━━━━━ Exercise data
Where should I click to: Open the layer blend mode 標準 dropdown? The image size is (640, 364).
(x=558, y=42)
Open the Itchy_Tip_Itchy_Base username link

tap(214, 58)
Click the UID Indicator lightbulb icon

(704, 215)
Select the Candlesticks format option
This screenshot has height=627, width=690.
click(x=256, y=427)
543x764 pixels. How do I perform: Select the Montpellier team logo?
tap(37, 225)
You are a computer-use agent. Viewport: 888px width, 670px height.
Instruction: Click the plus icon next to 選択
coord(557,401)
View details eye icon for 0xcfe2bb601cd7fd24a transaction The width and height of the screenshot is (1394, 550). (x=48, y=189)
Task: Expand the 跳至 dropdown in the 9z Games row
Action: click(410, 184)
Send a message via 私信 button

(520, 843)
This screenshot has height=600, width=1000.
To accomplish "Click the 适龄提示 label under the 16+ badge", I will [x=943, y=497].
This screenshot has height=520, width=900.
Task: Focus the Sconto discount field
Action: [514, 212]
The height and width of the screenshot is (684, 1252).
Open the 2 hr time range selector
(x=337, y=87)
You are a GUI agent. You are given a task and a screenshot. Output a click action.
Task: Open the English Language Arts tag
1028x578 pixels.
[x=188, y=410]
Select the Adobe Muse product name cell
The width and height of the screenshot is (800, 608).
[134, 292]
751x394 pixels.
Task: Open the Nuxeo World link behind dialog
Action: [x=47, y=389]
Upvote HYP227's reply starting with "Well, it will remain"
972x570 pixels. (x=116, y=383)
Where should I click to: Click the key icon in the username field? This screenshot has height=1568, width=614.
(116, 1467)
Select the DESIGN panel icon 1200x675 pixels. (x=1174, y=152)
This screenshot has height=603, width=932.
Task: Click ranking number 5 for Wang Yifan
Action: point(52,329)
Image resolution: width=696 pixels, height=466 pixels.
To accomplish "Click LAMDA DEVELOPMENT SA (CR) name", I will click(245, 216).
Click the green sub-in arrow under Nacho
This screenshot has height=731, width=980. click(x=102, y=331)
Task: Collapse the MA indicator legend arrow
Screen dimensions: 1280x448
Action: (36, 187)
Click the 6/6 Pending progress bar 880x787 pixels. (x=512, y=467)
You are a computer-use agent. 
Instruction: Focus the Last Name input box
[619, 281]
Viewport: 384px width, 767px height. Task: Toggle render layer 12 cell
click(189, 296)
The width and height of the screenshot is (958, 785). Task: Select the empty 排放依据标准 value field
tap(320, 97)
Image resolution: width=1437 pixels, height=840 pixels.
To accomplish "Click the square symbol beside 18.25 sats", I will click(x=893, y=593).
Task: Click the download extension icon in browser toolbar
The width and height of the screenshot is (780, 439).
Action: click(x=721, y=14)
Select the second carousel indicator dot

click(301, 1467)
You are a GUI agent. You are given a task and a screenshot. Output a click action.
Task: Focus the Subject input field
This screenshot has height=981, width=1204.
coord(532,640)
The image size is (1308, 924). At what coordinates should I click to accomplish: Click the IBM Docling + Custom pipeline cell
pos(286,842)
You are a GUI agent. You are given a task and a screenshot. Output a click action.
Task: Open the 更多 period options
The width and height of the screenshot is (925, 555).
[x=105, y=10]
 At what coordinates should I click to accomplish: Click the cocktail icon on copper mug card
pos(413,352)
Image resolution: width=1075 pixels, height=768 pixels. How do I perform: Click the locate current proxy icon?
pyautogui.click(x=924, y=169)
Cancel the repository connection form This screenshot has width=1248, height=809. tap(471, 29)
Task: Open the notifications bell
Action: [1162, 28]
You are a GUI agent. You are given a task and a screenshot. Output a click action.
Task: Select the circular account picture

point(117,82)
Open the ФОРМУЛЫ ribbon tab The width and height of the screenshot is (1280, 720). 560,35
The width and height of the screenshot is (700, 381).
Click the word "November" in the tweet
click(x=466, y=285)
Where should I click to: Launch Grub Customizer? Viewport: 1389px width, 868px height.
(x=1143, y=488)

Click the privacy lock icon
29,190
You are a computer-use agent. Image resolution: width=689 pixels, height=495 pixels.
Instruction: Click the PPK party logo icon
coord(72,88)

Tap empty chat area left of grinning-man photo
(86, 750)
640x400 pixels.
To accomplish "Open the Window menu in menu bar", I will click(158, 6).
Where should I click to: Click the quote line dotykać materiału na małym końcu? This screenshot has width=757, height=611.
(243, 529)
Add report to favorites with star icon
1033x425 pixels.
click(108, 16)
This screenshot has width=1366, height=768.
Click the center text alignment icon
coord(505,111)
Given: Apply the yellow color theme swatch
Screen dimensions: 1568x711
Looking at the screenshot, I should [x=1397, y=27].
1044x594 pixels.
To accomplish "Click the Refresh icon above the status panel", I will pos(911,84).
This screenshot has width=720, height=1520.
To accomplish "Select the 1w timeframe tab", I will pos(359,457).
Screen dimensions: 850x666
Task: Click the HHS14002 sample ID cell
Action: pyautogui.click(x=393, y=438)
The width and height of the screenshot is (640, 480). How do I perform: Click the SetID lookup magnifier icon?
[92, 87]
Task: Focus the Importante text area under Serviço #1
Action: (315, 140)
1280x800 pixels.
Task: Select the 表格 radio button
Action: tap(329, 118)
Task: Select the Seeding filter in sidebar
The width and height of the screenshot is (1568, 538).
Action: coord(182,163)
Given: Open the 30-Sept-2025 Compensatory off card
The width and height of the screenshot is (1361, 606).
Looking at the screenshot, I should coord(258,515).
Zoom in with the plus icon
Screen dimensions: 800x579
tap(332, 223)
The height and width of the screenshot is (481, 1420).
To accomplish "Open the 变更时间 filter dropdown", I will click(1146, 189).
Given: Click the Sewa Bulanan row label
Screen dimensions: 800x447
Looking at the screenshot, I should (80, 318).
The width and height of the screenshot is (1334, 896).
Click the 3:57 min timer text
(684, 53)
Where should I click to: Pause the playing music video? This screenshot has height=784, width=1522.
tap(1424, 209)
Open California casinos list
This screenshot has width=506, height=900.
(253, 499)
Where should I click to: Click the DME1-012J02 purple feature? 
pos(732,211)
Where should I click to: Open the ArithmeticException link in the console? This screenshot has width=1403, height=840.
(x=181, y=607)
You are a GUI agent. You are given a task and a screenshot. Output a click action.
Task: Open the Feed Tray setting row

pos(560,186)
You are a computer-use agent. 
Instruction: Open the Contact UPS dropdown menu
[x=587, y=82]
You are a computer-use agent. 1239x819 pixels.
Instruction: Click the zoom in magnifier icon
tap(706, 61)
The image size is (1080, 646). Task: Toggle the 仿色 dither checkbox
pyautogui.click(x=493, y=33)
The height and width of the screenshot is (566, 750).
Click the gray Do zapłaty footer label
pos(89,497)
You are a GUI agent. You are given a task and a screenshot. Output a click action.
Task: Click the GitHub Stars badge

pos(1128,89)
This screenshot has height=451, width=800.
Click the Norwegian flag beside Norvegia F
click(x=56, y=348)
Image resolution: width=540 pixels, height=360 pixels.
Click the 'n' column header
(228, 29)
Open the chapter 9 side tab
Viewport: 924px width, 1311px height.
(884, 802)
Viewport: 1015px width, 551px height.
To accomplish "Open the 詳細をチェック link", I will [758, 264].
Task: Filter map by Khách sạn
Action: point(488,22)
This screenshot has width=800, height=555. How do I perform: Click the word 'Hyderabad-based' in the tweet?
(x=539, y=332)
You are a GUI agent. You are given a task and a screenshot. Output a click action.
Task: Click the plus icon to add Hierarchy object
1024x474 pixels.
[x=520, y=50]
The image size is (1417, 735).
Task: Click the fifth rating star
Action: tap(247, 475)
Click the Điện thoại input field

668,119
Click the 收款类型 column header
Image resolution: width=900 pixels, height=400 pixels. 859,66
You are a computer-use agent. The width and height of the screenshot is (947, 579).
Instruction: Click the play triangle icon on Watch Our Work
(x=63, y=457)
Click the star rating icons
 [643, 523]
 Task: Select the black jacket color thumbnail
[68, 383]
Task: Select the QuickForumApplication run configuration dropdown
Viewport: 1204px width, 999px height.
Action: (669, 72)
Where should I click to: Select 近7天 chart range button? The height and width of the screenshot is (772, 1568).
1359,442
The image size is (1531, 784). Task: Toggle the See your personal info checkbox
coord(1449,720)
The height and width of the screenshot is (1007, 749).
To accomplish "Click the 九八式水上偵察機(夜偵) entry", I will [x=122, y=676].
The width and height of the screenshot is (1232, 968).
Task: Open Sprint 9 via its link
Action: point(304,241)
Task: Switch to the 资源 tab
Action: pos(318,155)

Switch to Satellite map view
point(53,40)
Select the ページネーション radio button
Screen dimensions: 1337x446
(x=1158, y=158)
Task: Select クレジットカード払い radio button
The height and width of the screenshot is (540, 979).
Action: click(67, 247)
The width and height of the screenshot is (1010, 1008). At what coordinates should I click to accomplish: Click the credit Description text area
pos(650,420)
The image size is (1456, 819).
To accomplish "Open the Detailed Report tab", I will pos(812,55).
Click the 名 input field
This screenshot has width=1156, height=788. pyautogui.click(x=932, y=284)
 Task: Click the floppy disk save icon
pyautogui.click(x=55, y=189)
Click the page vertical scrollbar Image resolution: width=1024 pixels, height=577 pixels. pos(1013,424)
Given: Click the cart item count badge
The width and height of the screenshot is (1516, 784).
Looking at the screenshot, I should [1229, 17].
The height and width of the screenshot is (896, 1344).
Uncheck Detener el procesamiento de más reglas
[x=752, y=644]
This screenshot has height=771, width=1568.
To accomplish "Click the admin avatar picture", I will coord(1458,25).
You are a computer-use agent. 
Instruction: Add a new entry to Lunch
━━━━━━━━━━
[The problem] From the records above, extract exactly and only the lines that begin at the line with "Instruction: Click the play" and stop after the line with "Task: Select クレジットカード払い radio button".

[Task result]
Instruction: Click the play triangle icon on Watch Our Work
(x=63, y=457)
Click the star rating icons
 [643, 523]
 Task: Select the black jacket color thumbnail
[68, 383]
Task: Select the QuickForumApplication run configuration dropdown
Viewport: 1204px width, 999px height.
Action: (669, 72)
Where should I click to: Select 近7天 chart range button? The height and width of the screenshot is (772, 1568).
1359,442
The image size is (1531, 784). Task: Toggle the See your personal info checkbox
coord(1449,720)
The height and width of the screenshot is (1007, 749).
To accomplish "Click the 九八式水上偵察機(夜偵) entry", I will [x=122, y=676].
The width and height of the screenshot is (1232, 968).
Task: Open Sprint 9 via its link
Action: point(304,241)
Task: Switch to the 资源 tab
Action: pos(318,155)

Switch to Satellite map view
point(53,40)
Select the ページネーション radio button
Screen dimensions: 1337x446
(x=1158, y=158)
Task: Select クレジットカード払い radio button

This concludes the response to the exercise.